# Set problem
Please format the listing lines as a numbered list, starting with the line containing "This screenshot has width=805, height=362." and continuing through the line containing "Select the word", leaving out any blank lines.

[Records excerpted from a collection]
------------------------------------
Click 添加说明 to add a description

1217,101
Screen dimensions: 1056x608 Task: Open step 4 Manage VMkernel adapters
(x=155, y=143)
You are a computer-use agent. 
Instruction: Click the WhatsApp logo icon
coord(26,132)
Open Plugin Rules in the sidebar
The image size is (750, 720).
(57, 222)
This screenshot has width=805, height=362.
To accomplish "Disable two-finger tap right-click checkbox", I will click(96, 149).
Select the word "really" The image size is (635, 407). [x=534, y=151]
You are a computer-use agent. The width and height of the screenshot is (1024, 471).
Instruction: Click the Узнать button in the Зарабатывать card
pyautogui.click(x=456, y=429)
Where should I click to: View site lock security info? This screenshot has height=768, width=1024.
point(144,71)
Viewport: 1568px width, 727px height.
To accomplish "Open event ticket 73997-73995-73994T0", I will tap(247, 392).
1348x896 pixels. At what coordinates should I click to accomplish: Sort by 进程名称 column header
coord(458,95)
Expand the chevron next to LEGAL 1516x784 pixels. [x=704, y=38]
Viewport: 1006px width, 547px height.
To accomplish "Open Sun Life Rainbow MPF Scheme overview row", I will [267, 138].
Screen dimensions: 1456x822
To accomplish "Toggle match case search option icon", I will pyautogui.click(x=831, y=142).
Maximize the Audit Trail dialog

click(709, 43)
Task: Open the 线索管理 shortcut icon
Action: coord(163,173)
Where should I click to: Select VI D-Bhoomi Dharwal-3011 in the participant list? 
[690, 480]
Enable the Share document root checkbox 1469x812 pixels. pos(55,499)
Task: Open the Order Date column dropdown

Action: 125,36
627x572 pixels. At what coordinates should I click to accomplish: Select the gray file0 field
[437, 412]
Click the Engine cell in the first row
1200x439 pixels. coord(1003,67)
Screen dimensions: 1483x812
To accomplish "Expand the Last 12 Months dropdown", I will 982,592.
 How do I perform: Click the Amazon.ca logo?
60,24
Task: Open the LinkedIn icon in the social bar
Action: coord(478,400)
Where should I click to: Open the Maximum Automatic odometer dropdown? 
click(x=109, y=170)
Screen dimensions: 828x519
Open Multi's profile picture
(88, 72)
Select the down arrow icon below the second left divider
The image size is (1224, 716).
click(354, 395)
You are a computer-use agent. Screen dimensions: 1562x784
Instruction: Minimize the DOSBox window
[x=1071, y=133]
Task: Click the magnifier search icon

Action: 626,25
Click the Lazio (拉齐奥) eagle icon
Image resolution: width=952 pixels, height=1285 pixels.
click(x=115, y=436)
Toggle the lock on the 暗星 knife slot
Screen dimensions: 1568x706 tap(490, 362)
------------------------------------
# Exercise response
1. This screenshot has width=805, height=362.
2. To accomplish "Disable two-finger tap right-click checkbox", I will click(96, 149).
3. Select the word "really" The image size is (635, 407). [x=534, y=151]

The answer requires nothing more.